_PROBLEM DESCRIPTION_
Reproduce in full the items starting with the line that contains "Where should I click to: Click the horizontal" and going on through the line that contains "click(214, 436)", shifting every coordinate in the answers by adding 32 to it.

_PROVIDED RECORDS_
--
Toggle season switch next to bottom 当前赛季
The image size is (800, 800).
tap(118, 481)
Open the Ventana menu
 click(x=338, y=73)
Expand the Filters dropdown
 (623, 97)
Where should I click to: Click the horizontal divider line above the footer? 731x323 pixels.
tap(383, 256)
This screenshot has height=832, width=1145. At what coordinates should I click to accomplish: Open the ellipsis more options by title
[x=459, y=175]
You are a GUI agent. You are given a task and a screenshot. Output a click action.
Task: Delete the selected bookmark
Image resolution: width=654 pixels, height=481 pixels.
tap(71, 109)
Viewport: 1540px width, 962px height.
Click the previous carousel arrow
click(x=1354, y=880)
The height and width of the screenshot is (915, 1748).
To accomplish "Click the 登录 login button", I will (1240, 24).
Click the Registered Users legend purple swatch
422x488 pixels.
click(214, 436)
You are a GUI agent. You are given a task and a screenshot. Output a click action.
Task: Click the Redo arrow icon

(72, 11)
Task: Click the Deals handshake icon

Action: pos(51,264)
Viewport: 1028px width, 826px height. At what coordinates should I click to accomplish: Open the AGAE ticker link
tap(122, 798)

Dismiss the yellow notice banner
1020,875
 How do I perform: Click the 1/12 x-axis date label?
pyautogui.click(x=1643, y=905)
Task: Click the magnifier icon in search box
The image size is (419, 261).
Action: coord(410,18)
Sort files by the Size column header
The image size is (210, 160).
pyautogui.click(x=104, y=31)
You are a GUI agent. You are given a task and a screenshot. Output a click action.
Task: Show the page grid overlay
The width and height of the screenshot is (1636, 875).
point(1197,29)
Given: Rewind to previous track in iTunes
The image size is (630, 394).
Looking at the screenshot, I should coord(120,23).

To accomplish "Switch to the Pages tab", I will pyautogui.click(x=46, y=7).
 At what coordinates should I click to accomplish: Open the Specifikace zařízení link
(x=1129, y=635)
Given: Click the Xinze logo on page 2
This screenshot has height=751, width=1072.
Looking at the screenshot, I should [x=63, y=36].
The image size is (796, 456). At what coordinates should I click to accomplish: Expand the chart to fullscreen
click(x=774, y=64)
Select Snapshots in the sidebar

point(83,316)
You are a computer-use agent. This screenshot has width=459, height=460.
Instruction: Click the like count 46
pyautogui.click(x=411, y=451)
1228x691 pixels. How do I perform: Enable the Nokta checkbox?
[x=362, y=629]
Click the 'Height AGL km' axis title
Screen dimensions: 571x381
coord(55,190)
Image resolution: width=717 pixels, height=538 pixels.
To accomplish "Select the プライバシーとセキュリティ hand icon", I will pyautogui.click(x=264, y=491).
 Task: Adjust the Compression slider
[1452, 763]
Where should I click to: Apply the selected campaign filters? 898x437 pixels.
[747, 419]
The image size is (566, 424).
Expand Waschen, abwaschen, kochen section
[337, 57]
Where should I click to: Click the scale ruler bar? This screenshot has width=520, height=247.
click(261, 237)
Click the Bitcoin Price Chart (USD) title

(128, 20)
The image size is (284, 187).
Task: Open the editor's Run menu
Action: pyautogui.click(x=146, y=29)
--
_TASK RESPONSE_
Where should I click to: Click the horizontal divider line above the footer? 731x323 pixels.
tap(415, 288)
This screenshot has height=832, width=1145. At what coordinates should I click to accomplish: Open the ellipsis more options by title
[x=491, y=207]
You are a GUI agent. You are given a task and a screenshot. Output a click action.
Task: Delete the selected bookmark
Image resolution: width=654 pixels, height=481 pixels.
tap(103, 141)
Viewport: 1540px width, 962px height.
Click the previous carousel arrow
click(x=1386, y=912)
The height and width of the screenshot is (915, 1748).
To accomplish "Click the 登录 login button", I will (1272, 56).
Click the Registered Users legend purple swatch
422x488 pixels.
click(246, 468)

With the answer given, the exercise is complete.